Remembering the Tzaddik of Yavniel on his Yahrtzeit: How can a simple “Shalom” change the person you say it to you? How can it change you? How can it change the world?
Eitan (איתן) Yakhin
הֱוֵי מְקַבֵּל אֶת כָּל הָאָדָם בְּסֵבֶר פָּנִים יָפוֹת
Receive everyone with a pleasant facial expression
(Pirkei Avot 1:15)
רַבִּי מַתְיָא בֶן חָרָשׁ אוֹמֵר, הֱוֵי מַקְדִּים בִּשְׁלוֹם כָּל אָדָם.
Rabbi Matia Ben Charash says, Be the first to give Peace to every man.¹
(Pirkei Avot 4:15)
This past week, I had the delight and honor of recording a podcast episode commemorating the life of the Mohara”sh, dubbed by his followers the ‘Tzaddik of Yavniel’.² Accompanying me on the show were my co-host, Itai, and a special guest, Rav Aharon Halevy. Rav Halevy is a follower of the Mohara”sh. Rav Halevy attended hundreds of his shiurim, and shared with him a correspondence.
The Mohara”sh authored over 500 books and pamphlets, touching on a wide variety of subjects.

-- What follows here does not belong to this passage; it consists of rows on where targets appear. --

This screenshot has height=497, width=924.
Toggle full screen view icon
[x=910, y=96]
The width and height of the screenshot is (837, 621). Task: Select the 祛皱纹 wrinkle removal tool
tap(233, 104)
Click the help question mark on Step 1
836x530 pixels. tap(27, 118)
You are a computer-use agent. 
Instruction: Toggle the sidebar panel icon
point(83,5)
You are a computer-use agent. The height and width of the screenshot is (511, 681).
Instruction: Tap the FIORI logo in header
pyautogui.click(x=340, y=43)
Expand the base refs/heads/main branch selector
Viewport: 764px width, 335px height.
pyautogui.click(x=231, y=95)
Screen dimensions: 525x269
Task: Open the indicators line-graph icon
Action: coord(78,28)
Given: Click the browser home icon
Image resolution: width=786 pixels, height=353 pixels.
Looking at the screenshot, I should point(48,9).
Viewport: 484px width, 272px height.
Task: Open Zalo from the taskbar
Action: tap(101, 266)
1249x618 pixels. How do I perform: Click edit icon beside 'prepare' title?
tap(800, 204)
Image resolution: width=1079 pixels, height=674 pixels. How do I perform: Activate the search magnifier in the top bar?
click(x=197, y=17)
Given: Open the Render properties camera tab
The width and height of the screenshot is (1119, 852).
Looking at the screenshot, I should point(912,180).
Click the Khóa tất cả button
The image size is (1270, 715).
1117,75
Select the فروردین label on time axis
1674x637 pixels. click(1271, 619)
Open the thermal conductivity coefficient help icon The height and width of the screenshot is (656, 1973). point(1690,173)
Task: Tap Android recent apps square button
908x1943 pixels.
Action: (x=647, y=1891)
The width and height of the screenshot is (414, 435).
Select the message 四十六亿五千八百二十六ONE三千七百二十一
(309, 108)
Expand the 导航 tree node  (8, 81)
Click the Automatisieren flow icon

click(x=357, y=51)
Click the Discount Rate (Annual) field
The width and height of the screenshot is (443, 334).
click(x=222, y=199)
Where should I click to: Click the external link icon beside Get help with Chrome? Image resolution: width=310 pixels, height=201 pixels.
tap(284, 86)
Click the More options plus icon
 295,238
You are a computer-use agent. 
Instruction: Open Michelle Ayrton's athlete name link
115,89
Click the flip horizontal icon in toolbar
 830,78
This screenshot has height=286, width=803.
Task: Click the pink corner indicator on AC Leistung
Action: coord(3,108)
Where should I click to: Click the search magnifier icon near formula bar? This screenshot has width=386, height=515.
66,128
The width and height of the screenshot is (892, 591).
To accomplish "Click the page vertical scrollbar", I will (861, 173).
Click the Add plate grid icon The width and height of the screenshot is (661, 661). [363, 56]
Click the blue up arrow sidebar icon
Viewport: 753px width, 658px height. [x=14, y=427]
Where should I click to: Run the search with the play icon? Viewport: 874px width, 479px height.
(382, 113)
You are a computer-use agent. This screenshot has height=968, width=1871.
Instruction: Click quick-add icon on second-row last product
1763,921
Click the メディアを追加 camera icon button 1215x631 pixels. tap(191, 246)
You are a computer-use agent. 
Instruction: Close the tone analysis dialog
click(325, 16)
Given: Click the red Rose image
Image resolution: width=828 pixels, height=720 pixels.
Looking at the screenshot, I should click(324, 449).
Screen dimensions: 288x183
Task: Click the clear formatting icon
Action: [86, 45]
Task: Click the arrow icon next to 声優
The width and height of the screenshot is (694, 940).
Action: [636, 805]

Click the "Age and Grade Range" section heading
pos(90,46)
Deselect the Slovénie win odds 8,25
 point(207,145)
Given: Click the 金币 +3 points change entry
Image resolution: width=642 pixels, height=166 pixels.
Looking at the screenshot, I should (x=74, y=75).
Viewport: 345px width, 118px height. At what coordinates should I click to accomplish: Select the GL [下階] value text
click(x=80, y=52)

Among other things the Mohara”sh chose to speak about, he held very dearly the concept of greeting everyone with a smile and a “Shalom Chaver” (Hello, Friend). In his pamphlet on friendliness, he likens not greeting someone with a smile to thievery (a shocking comparison).
Hang on, What’s so important about saying ‘hi’ to people? What’s so important about smiling?
The book Shalom Aleichem explains that when we say Shalom to someone, we are really asking them, “Are you at peace? Are you alright?” Everyone has a desire for attention. However small that desire may be, it still exists, and we all want our existence acknowledged by those around us.
How many times does it happen that you walk by someone and think “He didn’t say Good Morning to me” (Or Shabbat Shalom, or whatever).
Wait a second…
YOU didn’t say Good Morning to him either! How do you know that he’s not thinking the same thing about you?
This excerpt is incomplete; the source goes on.